Production Guide: Deploy Kestra with Docker Compose + Traefik + PostgreSQL on Ubuntu

Teams that centralize workflow orchestration often hit the same wall: ad hoc scripts spread across CI runners, cron jobs, and serverless glue code eventually become hard to audit, hard to retry, and risky to scale. Kestra is a strong option for consolidating jobs, scheduling, event handling, and operational visibility into one platform that engineering and operations teams can run themselves.

This guide walks through a production-ready deployment of Kestra using Docker Compose + Traefik + PostgreSQL on Ubuntu. You’ll set up isolated services, persistent storage, TLS termination, secret management, health checks, and a repeatable validation workflow. The focus is practical operations: what to configure, how to verify it, and what usually breaks first in real environments.

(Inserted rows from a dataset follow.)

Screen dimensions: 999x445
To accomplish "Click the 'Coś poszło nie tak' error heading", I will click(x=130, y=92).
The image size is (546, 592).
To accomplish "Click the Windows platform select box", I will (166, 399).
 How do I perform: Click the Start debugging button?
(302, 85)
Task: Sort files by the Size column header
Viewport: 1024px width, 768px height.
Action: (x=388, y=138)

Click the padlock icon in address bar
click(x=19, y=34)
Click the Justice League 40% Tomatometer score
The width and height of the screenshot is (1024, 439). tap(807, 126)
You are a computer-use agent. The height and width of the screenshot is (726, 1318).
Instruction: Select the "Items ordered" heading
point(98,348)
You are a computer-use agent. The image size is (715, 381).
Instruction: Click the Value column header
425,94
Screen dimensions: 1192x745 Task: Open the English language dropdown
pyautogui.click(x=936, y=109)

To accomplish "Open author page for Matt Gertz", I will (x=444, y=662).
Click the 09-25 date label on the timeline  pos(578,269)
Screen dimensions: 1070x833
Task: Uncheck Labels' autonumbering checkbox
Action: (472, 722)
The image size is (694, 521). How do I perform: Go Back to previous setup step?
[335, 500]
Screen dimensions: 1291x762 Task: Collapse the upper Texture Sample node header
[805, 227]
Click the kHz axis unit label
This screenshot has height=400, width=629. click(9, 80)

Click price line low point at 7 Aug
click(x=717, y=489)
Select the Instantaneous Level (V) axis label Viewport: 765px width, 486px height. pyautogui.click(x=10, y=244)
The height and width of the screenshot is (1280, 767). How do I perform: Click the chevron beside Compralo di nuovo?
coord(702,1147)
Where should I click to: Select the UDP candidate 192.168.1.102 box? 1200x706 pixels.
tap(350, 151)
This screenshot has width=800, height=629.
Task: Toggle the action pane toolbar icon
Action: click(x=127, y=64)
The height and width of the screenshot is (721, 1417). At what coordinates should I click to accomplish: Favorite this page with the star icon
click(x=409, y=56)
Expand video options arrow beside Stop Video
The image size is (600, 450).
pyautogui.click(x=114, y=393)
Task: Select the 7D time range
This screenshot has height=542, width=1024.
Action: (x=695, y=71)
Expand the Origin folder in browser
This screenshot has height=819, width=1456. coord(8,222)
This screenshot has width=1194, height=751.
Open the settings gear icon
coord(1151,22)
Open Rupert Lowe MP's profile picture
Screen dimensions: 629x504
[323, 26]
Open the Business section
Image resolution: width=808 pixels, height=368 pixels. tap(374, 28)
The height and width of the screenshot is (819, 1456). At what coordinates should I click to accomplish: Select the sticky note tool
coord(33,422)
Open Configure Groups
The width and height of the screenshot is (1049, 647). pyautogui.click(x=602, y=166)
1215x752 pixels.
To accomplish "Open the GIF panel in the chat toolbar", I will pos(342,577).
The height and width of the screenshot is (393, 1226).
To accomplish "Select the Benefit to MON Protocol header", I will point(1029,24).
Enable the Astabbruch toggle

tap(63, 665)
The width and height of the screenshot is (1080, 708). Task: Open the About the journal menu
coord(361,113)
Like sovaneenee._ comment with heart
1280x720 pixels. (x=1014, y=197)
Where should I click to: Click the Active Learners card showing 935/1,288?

Architecture and flow overview

The deployment follows a layered pattern that keeps responsibilities clear and reduces blast radius during incidents:

Application layer: Kestra web/API and background workers.
Data layer: PostgreSQL for durable metadata and execution state.
Edge layer: Traefik for TLS termination, routing, and optional middleware controls.
Host layer: Ubuntu hardening, UFW policy, log rotation, and backup jobs.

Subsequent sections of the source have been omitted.